=== CONSIGNES ===
(1) Énumérez les croyances héritées du passé que le texte sur le compte carbone présente comme des évidences que nous croyons intemporelles.
(2) Reproduisez le passage du texte sur le compte carbone compris entre « En adoptant cette » et « de nos institutions. », ces deux bornes incluses.
(3) D'après le texte sur le compte carbone, par combien peut-on diviser la consommation énergétique des blockchains par rapport au bitcoin ?

=== PASSAGE DU TEXTE ===
- - - - -

C’est cette boussole de la seconde modernité qu’il faut mettre en débat et traduire en réformes dans le domaine de la gouvernance, de l’économie, de l’éthique et du droit, de l’éducation et de la recherche scientifique. Et, pour cela, montrer que les évidences que nous croyons intemporelles sont en réalité des croyances héritées du passé et forgées en réponse à des défis qui ne sont plus les nôtres : une économie fondée sur une logique de croissance infinie ; une gouvernance privilégiant des Etats souverains ; une éthique et un système juridique reposant de façon quasi exclusive sur les droits individuels.

En adoptant cette nouvelle boussole comme nous le faisons avec le Manifeste « Osons les territoires » (publié aux Editions du Pommier), on fait de la lutte contre le réchauffement climatique l’illustration de la révolution copernicienne que nous devons conduire pour mettre les relations au centre de notre pensée et de nos institutions.

Deuxième objection au compte carbone : c’est une usine à gaz et on ne voit pas bien comment ça fonctionnerait. Il faut aujourd’hui rompre un cercle vicieux : comme ce n’est pas sur la scène publique il n’est pas possible de mobiliser moyens, talents et expériences pour préciser son mode de fonctionnement, mais comme celui-ci n’est pas précisé on ne peut le mettre sur la scène publique.

Les anglo-saxons y répondent par une formule frappante : « when there is the will there is the way » ; autrement dit, quand on a la volonté d’aboutir on en trouve les moyens. C’est bien cette volonté qu’il faut construire : parce que le système des quotas est au bout du compte la seule solution efficace et juste, il faut maintenant en préciser collectivement la mise en œuvre. Les alliés du compte carbone, depuis deux ans, ont proposé de nombreuses réponses concrètes. Il faut aller plus loin et de façon encore plus collective en impliquant les pouvoirs publics. Les réponses seront d’autant plus faciles à mettre au point qu’on peut s’adosser à des réflexions et des technologies développées à d’autres fins. Trois exemples :

  • si on reconnaît que l’énergie fossile est une monnaie à part entière, on peut transposer aux quotas l’ensemble des méthodes développées pour la monnaie classique, en particulier pour financer les investissements ;
  • les recherches actuellement en cours en Europe sur la mise en place d’un « euro numérique » bénéficient de gros moyens ; elles nous aideront à répondre à la question de la faisabilité technique de la monnaie carbone et à lever les inquiétudes sur la surveillance des consommateurs ;
  • enfin, les blockchains, avec les protocoles économes en énergie (un article de Jean Paul Delahaye dans le Monde du 24 septembre rappelle que l’on peut, par rapport au bitcoin, diviser par mille la consommation énergétique des blockchains), répondent à l’enjeu de traçabilité des échanges et des émissions de gaz à effet de serre tout le long des filières de production.

- - - - -

=== EXTRAITS DES LIGNES ===

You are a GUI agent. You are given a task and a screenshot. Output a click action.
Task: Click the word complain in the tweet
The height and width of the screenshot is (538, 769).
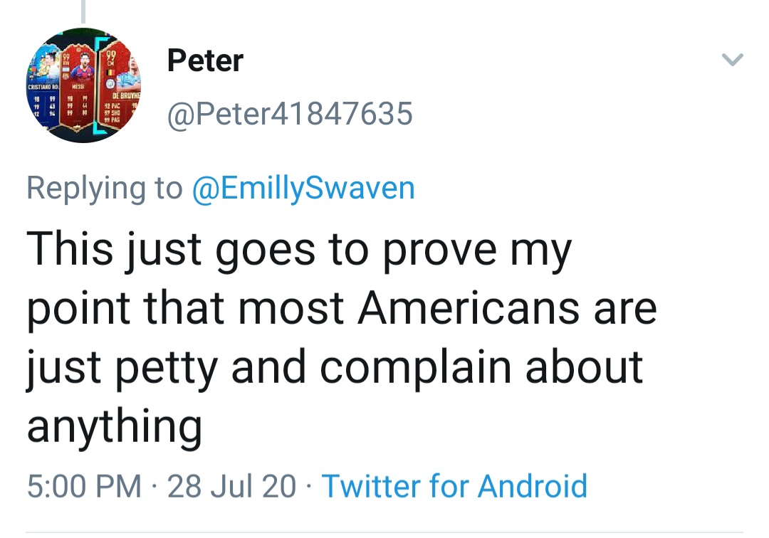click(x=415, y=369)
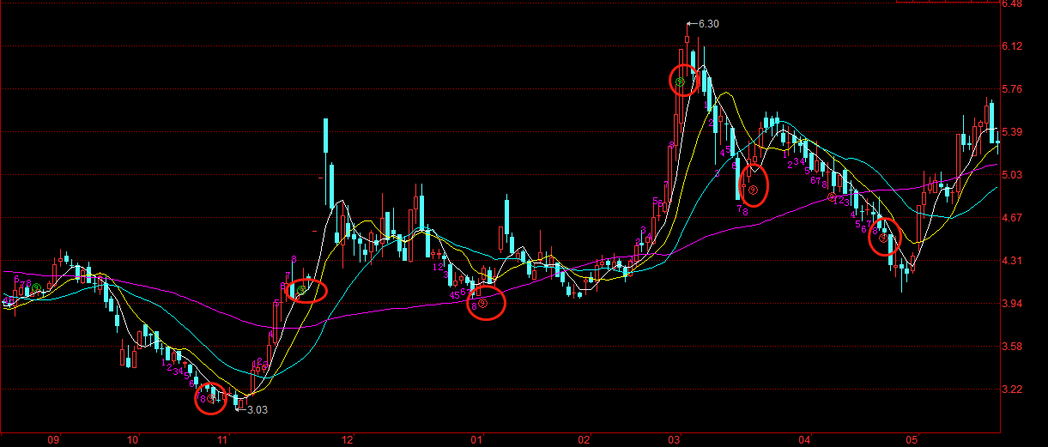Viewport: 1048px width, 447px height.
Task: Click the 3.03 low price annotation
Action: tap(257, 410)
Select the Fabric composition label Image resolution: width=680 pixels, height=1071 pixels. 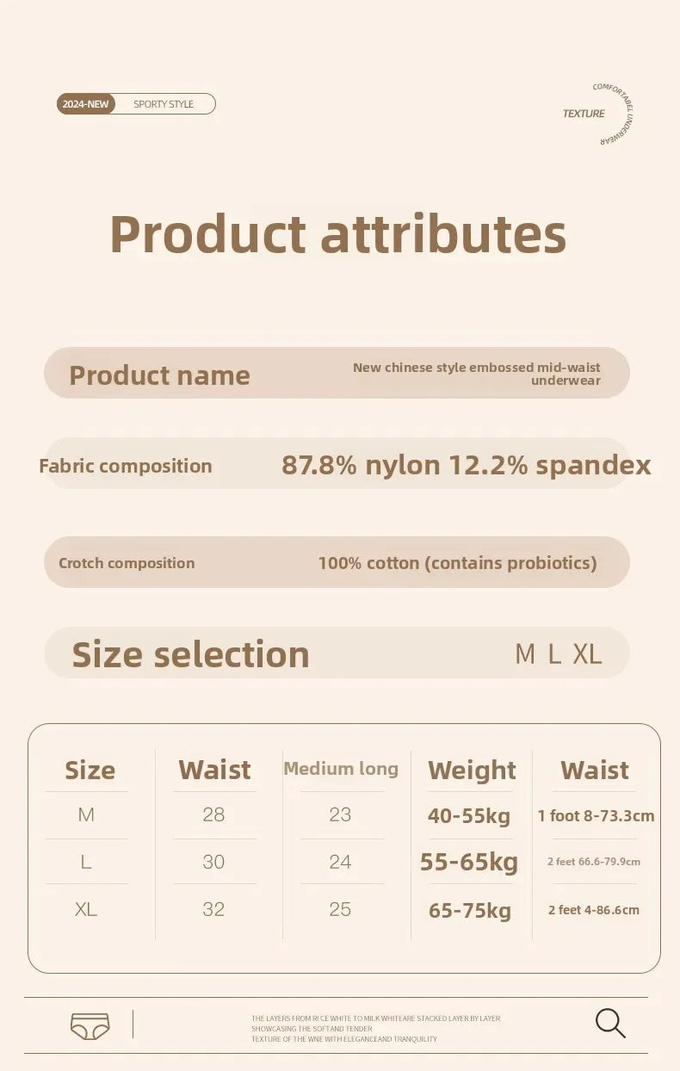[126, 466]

- - - - -

=== RÉPONSES ===
(1)
- une économie fondée sur une logique de croissance infinie
- une gouvernance privilégiant des Etats souverains
- une éthique et un système juridique reposant de façon quasi exclusive sur les droits individuels

(2)
En adoptant cette nouvelle boussole comme nous le faisons avec le Manifeste « Osons les territoires » (publié aux Editions du Pommier), on fait de la lutte contre le réchauffement climatique l’illustration de la révolution copernicienne que nous devons conduire pour mettre les relations au centre de notre pensée et de nos institutions.

(3) Par mille.